Materials and Methods: Searches covering PubMed, Embase (Ovid), CENTRAL, PsycINFO (Ovid), CINAHL (EBSCO), and Cochrane Central Register of Controlled Trials (CENTRAL) databases was conducted for papers published up to 25 April 2021. Methods as per Cochrane Handbook were followed. “Modality” of treatment included radical nephrectomy (RN), nephron-sparing surgery (NSS), thermal ablation (TA), and active surveillance (AS). “Approach” was categorized as open incision and minimally invasive surgery (MIS). Risk of bias was assessed by ROBINS-I and Cochrane RoB 2 for observational studies and randomized controlled trials, respectively and certainty of the evidence by GRADE.
Results: Sixteen observational studies and 1 randomized controlled trial (2.370 patients) met inclusion criteria. Fifteen different patient reported outcome measures (PROMs) were identified. Heterogeneity prevented quantitative analysis.
Generic HRQoL decreases after RN and NSS, recovers within 6 to 12 months, and mostly overlaps with baseline values, irrespective of modality.

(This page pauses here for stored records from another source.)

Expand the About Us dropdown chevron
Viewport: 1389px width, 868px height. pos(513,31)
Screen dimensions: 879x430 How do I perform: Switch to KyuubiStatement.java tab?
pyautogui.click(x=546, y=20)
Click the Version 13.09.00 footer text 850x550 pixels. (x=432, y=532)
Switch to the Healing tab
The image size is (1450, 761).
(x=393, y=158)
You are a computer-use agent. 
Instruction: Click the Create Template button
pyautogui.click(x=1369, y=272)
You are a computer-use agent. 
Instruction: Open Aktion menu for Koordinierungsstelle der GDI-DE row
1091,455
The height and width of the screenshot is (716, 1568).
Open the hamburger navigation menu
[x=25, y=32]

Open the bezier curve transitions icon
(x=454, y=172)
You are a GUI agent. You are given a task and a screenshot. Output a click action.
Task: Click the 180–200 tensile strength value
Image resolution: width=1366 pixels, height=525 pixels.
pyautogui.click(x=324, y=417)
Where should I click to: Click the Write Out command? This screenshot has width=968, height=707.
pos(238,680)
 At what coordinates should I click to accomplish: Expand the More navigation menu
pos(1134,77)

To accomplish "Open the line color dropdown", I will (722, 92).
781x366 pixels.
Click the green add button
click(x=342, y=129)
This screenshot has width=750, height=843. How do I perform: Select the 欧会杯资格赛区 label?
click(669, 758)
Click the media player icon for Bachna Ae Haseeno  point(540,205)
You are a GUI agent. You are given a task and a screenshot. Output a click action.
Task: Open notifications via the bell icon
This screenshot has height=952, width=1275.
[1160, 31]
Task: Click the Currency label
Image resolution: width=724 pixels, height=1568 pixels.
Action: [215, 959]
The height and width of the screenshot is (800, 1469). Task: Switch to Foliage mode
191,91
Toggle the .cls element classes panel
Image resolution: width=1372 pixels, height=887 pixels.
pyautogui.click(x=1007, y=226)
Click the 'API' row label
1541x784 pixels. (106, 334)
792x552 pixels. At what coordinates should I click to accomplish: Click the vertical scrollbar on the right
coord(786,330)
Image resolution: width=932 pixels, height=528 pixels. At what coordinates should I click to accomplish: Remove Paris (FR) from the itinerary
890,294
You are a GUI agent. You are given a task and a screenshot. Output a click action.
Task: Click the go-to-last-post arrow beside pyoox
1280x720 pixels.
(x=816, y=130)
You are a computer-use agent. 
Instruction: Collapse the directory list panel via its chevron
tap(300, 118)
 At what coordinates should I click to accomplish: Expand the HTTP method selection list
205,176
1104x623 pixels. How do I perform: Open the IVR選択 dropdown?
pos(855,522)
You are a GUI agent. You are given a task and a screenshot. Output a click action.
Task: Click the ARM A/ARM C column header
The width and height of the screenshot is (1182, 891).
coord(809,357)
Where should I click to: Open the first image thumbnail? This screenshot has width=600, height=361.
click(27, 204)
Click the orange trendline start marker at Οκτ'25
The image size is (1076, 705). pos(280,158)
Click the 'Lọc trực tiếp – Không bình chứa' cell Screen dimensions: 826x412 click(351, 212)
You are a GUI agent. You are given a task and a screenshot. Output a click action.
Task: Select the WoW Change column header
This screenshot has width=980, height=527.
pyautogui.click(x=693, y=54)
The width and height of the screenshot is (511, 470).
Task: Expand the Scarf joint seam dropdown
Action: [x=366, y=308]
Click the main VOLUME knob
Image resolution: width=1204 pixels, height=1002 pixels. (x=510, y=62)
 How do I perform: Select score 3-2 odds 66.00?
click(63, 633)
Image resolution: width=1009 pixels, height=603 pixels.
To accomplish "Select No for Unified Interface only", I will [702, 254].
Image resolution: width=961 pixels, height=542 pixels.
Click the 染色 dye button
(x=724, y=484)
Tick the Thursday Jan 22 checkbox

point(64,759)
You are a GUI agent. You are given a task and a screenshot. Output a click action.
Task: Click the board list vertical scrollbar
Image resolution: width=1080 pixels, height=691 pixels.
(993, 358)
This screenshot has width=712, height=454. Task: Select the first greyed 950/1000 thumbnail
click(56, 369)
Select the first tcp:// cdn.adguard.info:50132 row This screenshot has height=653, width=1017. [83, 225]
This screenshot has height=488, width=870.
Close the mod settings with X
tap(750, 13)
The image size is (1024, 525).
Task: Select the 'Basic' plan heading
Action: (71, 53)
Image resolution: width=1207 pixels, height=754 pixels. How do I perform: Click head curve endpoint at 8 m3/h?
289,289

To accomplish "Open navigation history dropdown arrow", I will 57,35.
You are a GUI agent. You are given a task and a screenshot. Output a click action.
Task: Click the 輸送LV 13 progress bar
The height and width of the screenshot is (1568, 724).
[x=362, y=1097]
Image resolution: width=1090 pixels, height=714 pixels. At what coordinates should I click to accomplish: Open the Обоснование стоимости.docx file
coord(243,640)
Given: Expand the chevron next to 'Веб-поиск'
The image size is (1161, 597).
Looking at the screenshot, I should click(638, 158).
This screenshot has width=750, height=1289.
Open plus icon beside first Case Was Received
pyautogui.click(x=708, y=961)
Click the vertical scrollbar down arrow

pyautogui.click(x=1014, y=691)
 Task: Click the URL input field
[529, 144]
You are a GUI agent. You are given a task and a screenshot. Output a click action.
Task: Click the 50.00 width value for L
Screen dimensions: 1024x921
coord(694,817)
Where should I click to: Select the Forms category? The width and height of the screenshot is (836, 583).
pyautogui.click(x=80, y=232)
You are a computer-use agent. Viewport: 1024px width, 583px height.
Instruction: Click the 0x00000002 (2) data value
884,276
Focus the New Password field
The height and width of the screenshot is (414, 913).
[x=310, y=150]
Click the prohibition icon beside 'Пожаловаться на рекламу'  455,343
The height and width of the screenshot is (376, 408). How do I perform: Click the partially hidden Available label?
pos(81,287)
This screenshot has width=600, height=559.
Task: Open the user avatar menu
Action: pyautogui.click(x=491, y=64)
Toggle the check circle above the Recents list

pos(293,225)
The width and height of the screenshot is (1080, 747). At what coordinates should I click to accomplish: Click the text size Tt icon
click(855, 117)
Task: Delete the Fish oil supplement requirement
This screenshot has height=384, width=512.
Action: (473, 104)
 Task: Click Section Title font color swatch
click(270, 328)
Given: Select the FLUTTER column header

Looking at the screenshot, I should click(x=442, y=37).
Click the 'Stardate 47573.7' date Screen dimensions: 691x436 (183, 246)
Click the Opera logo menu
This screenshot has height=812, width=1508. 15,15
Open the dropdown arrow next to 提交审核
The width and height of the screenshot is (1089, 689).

Cancer-specific HRQoL improve faster after open-NSS than open-RN. The detrimental effect of RN may persist long-term in cross-evaluations. QoL scales significantly decrease after open surgery and MIS during the first weeks but improve faster after MIS. They are similar for both approaches at 1-year. Long-term cancer-specific QoL is similar for MIS and open procedures. Fear of recurrence is lower in older patients and affected by neither modality nor approach.
Conclusions: Low quality evidence supports the use of MIS over the open approach when HRQoL is considered in the management of LRMs/LRCCs; data regarding the effect of the treatment modality of the LRM/LRCC show contradictory outcomes.